Cattle Fat Marbling

Active leg shoulder and rump muscles result in leaner less marbled cuts.
Cattle fat marbling. The highest marbling scores at age and weight constant end points but the pinzgauer crosses had the highest marbling score at a fat constant end point. Marbling can be influenced by selective breeding. This marbling forms at the same time as the microscopic fat cells are filled with fat during the finishing stage of cattle s lives. Ha crosses were the fattest at the average age of 445 d.
As the cattle make fat the feed efficiency goes down and for consumers we trim off all the excess fat. At the age constant end point the bos indicus crosses had intermediate fat thickness but the lowest marbling scores. These include subcutaneous fat for example rib and rump fat intra muscular fat marbling and inter muscular fat which is positioned between muscles. But if marbling is what consumers want we can increase marbling at different times in the.
Cattle raised on grain often marble more easily than those who eat only grass but not every feed is the same and not every breed is the same. Less heavily worked muscles like the loin have more fat and thus produce the most marbled cuts. But if marbling is what consumers want we can increase marbling at different times in the feeding cycle without making the cattle fatter and that would be a huge benefit for the beef industry marbling vs. Marbling is fat so it is largely determined by the diet of the animal and to a certain degree the breed of cattle.

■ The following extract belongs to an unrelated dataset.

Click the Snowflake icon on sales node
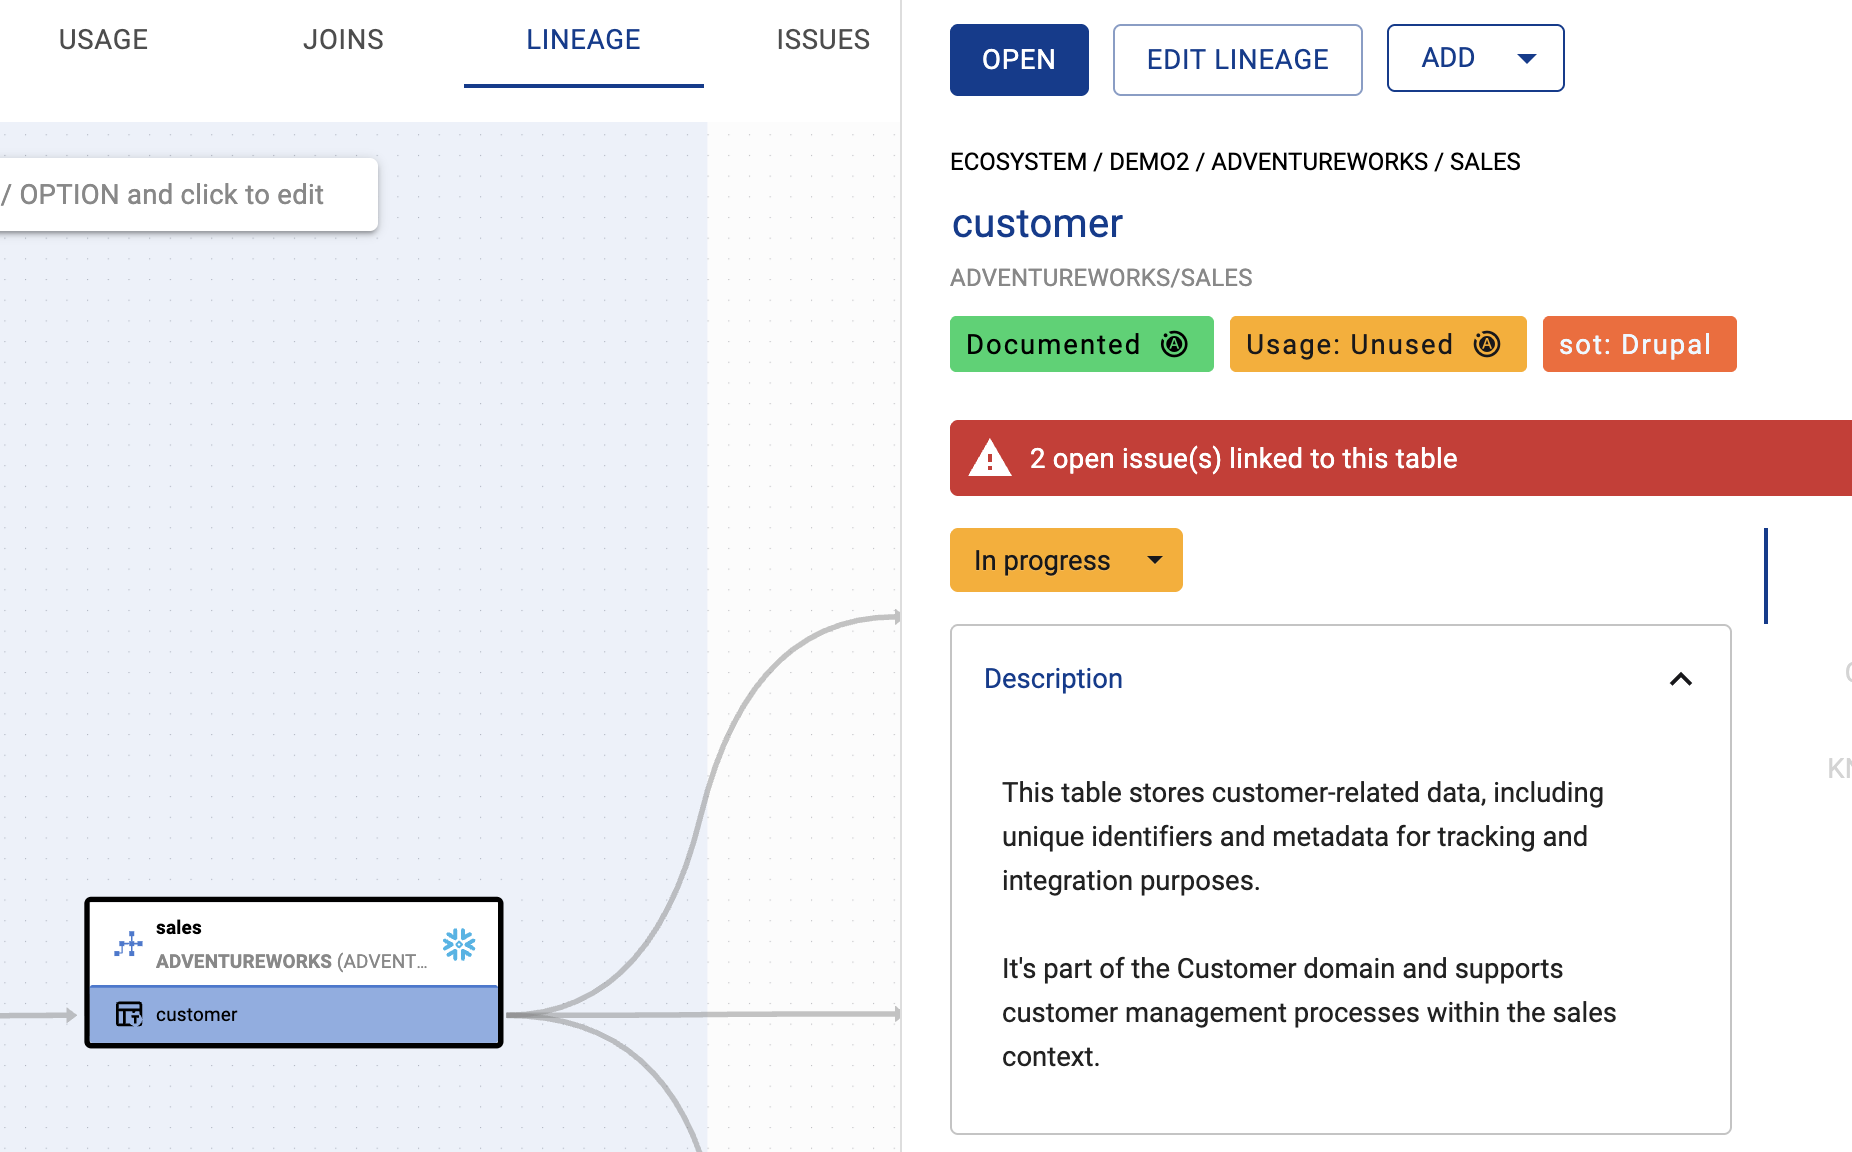Image resolution: width=1852 pixels, height=1152 pixels. click(459, 944)
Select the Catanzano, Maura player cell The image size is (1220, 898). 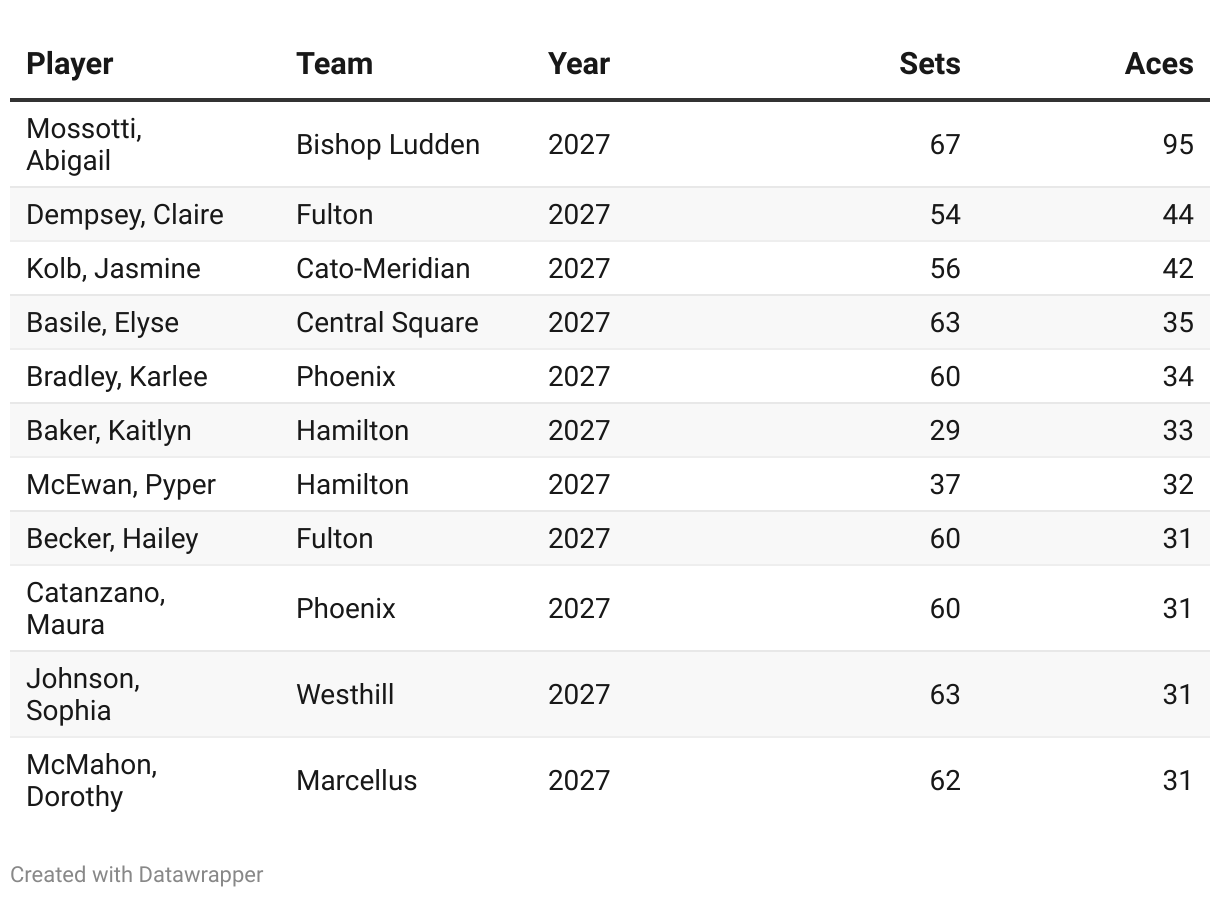(95, 608)
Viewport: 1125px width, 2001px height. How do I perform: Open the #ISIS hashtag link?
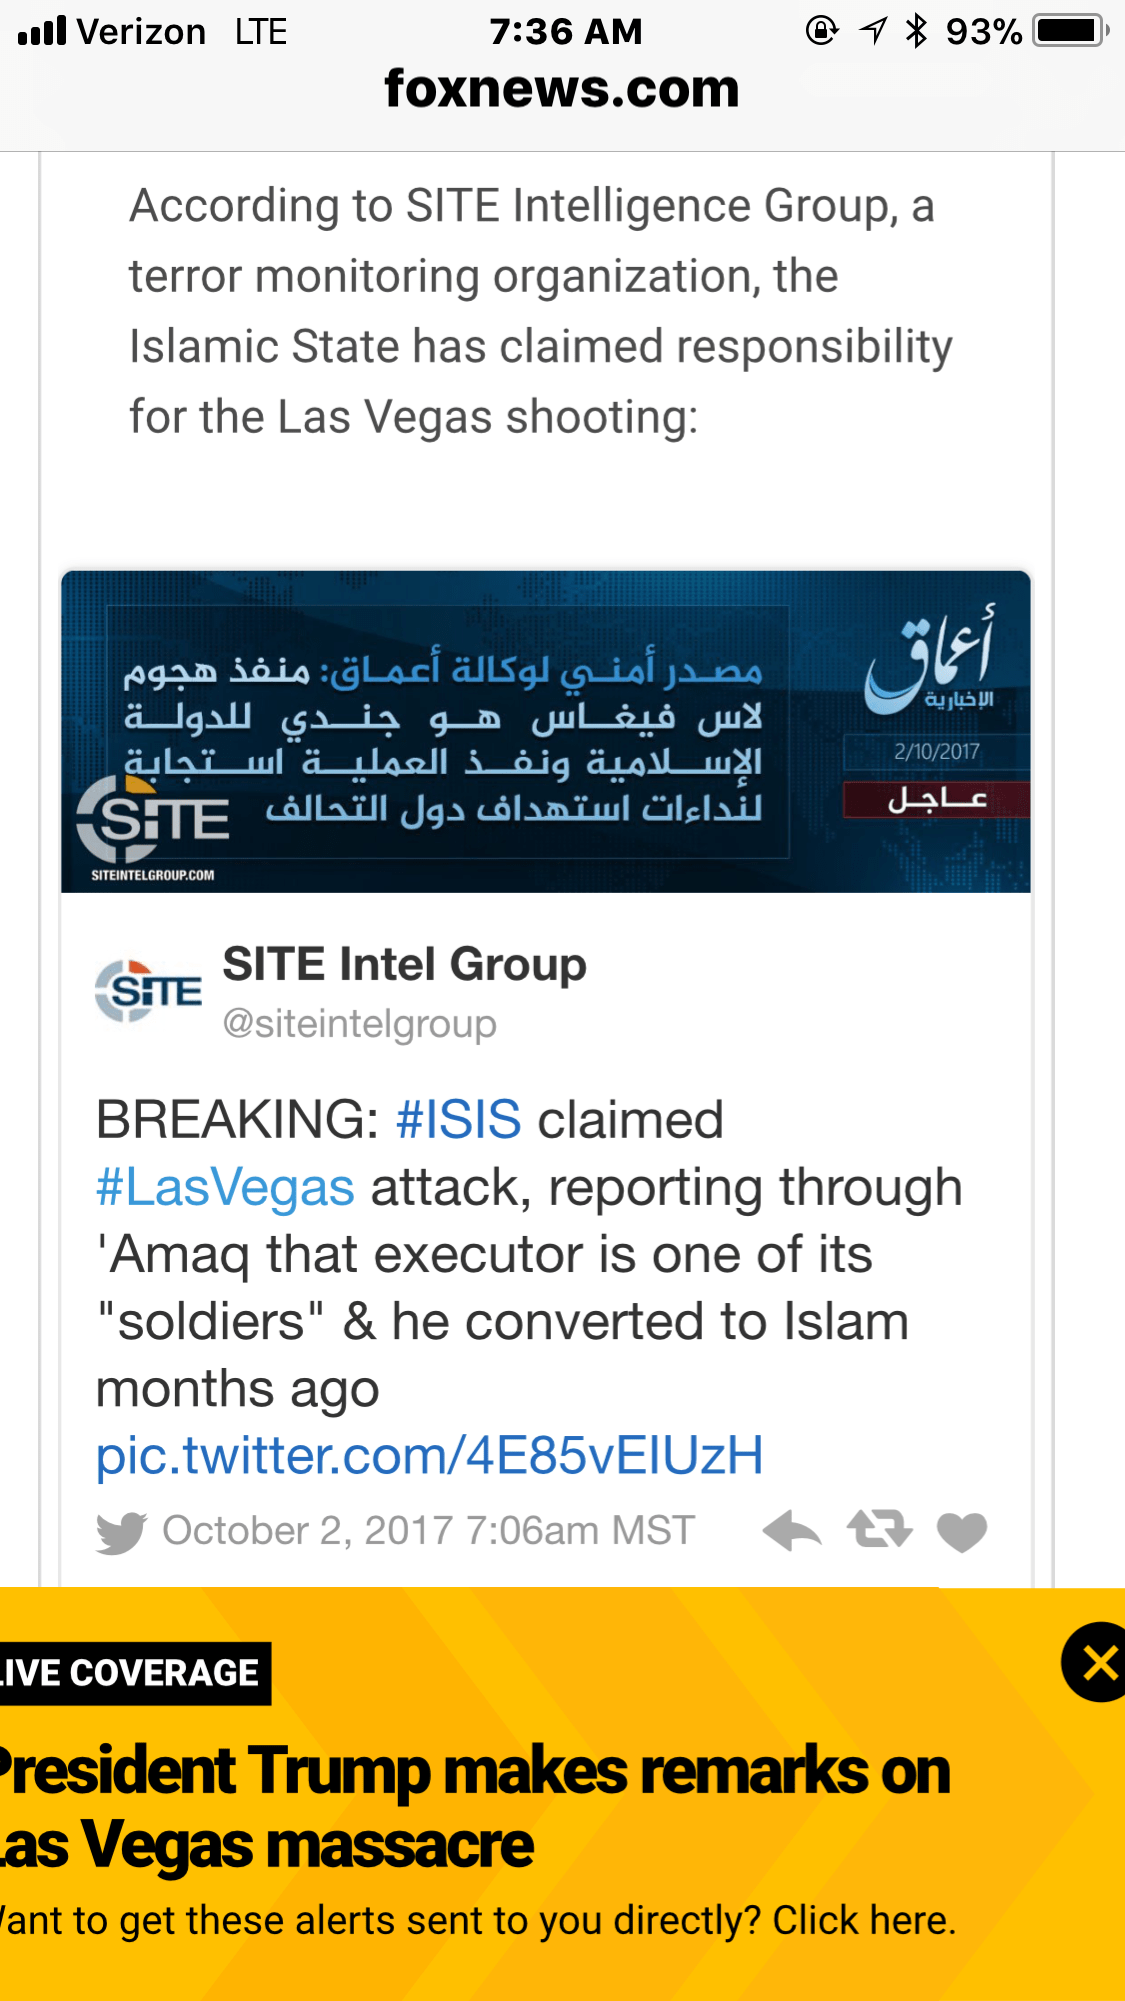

Cattle that are raised on grain will have more marbling than grass fed beef this is fairly intuitive since you can imagine how difficult it would be to get fat by eating grass. Cattle breeds such as angus herefords murray grey shorthorns and wagyu also british white cattle and dairy breeds such as the jersey holstein friesian and braunvieh have higher marbling scores on average versus other cattle such as simmentals charolais or chianina. There are three main types of fat depots in beef cattle carcases. The age of cattle is important.
Increased marbling is associated with improved eating quality through juiciness and flavour. Fat and marbling in particular has a beneficial effect on the juiciness and flavour of beef as it aids the entrapment of moisture in the meat and melts through it during the cooking process. As the cattle make fat the feed efficiency goes down and for consumers we trim off all the excess fat. But in reality it was always the invisible microscopic fat cells hidden within the muscle fibers and not the visible fat streaks that gave beef its tenderness.